Pilosocereus colombianus is a species of cactus (family Cactaceae) native to Colombia, Ecuador and Peru. It was first described in 1909.

==Description==
Pilosocereus colombianus has bluish to grayish green stems. Its branches are ascending, sometimes strictly upright, and have 6–12 ribs. The areoles have rigid spines up to 3 cm long that are dark red or brown when fresh. The areoles have silky hairs up to 3 cm long, in dense tufts on flowering areoles, less dense on non-flowering ones. The flowers are 5–7 cm long with purplish outer segments (tepals) and white inner segments. The fruit is purple.

==Taxonomy==
The species was first described by Joseph Nelson Rose in 1909 as Cephalocereus colombianus and transferred to the genus Pilosocereus in 1957. The dark spines and purple fruits are considered to differentiate this species from others in the genus, in particular from P. lanuginosus. It has also been treated as a subspecies of P. lanuginosus, P. lanuginosus subsp. colombianus.

■ Task brief
In the passage on the cactus Pilosocereus colombianus, what is the full wording of the part that begins with the words containing "Pilosocereus colombianus is" and ends with "fruit is purple."? Output that part with no changes.

■ Recorded data
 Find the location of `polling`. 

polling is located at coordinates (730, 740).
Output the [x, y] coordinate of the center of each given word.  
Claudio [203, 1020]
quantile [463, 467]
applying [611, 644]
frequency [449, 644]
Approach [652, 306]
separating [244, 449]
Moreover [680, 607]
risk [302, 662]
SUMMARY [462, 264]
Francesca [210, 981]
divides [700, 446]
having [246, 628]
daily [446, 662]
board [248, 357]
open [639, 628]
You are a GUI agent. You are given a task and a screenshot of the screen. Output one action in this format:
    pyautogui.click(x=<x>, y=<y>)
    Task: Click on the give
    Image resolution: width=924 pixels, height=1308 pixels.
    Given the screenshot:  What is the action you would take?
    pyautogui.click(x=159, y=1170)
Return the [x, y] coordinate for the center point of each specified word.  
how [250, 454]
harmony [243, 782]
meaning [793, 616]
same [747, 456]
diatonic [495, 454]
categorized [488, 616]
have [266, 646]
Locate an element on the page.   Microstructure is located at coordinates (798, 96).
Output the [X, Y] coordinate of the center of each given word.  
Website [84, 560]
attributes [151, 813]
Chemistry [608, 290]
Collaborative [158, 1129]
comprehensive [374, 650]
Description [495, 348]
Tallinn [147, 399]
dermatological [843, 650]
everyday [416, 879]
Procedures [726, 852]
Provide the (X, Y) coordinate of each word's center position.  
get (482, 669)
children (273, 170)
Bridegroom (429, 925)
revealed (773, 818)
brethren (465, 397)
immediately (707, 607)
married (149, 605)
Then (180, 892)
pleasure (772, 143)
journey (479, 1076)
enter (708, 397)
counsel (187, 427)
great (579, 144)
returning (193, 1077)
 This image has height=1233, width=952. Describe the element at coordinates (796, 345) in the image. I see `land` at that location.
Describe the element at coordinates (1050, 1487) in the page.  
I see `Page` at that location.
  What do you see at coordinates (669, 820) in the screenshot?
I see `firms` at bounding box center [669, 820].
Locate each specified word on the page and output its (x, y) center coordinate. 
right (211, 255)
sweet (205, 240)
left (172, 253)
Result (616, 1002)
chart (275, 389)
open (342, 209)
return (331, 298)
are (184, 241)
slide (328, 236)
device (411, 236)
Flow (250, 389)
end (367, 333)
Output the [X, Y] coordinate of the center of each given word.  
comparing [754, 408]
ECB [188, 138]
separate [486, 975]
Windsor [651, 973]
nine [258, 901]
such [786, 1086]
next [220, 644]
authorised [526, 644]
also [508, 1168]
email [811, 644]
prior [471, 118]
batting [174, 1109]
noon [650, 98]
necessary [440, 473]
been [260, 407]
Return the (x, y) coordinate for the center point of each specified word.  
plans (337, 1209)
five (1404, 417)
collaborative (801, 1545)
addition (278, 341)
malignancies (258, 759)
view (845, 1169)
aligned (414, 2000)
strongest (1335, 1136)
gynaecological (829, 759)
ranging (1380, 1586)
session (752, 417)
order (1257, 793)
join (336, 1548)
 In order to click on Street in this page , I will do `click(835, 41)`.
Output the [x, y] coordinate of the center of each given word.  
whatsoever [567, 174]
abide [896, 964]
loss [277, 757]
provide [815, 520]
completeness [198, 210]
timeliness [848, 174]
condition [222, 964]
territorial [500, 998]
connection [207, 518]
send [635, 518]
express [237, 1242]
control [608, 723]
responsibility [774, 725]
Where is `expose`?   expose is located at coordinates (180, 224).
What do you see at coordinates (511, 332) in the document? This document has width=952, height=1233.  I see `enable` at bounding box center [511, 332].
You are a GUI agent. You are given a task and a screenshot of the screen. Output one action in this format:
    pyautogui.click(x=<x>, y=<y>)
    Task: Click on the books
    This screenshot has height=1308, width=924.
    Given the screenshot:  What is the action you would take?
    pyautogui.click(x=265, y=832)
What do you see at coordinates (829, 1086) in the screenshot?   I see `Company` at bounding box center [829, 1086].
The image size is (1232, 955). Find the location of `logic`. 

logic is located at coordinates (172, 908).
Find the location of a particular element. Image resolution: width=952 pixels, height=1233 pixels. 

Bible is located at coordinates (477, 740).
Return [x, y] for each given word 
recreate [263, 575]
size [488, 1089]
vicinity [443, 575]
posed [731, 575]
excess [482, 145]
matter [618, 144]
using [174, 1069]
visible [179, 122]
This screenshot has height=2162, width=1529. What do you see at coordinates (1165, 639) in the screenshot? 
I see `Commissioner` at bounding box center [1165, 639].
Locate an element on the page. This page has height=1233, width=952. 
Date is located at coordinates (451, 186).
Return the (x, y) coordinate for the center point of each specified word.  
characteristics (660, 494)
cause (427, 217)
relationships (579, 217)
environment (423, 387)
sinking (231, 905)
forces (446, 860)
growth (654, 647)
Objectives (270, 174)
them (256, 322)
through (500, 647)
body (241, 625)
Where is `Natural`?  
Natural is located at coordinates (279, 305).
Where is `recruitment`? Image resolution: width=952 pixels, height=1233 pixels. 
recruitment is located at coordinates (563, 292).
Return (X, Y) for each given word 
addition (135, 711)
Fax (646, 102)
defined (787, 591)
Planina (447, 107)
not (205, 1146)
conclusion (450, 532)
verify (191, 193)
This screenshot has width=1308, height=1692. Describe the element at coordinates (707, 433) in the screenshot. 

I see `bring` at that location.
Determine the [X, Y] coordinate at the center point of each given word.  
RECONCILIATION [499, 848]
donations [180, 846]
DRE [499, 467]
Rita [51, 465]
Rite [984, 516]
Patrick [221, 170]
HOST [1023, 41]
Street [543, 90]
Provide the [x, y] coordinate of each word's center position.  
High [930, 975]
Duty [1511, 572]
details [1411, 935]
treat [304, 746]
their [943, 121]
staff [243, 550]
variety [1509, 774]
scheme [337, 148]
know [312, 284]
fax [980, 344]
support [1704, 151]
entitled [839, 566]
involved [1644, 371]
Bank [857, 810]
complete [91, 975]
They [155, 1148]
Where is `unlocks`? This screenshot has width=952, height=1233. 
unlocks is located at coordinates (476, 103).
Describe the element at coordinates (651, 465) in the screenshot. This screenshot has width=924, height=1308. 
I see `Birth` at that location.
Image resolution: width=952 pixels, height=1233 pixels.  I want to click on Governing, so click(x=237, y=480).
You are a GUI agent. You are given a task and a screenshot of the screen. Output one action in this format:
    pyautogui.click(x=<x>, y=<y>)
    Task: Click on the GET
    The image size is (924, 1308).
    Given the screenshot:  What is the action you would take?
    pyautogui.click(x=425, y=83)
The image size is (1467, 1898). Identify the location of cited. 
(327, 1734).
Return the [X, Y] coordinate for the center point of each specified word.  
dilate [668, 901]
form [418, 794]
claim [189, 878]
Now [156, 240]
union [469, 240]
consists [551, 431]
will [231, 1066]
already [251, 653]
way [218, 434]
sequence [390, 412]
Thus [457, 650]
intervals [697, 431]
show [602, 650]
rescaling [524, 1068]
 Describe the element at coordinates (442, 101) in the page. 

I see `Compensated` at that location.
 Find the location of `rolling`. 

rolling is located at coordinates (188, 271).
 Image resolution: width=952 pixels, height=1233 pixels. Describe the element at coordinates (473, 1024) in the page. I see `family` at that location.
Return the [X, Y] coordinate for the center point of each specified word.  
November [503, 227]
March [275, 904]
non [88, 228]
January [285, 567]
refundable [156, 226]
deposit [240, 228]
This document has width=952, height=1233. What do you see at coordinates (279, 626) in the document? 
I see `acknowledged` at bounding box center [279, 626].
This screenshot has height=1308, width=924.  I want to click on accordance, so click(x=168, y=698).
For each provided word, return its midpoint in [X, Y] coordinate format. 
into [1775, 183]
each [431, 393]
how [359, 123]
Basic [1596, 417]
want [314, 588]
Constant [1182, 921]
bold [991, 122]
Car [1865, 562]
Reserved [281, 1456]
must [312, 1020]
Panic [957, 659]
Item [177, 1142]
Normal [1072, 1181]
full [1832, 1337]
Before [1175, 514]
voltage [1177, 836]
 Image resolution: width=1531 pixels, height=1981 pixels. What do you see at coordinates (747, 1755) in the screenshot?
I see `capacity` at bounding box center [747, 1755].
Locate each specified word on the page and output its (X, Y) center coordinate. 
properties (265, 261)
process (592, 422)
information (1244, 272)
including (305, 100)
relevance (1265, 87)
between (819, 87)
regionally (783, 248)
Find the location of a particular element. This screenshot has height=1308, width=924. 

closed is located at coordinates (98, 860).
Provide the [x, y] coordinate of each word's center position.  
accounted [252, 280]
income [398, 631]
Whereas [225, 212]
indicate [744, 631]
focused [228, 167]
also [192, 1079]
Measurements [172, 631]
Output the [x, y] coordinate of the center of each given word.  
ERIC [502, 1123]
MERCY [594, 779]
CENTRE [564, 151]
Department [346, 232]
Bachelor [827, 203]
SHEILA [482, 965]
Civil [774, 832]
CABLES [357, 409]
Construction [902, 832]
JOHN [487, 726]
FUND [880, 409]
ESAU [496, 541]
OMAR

■ Result of this task
Pilosocereus colombianus is a species of cactus (family Cactaceae) native to Colombia, Ecuador and Peru. It was first described in 1909.

==Description==
Pilosocereus colombianus has bluish to grayish green stems. Its branches are ascending, sometimes strictly upright, and have 6–12 ribs. The areoles have rigid spines up to 3 cm long that are dark red or brown when fresh. The areoles have silky hairs up to 3 cm long, in dense tufts on flowering areoles, less dense on non-flowering ones. The flowers are 5–7 cm long with purplish outer segments (tepals) and white inner segments. The fruit is purple.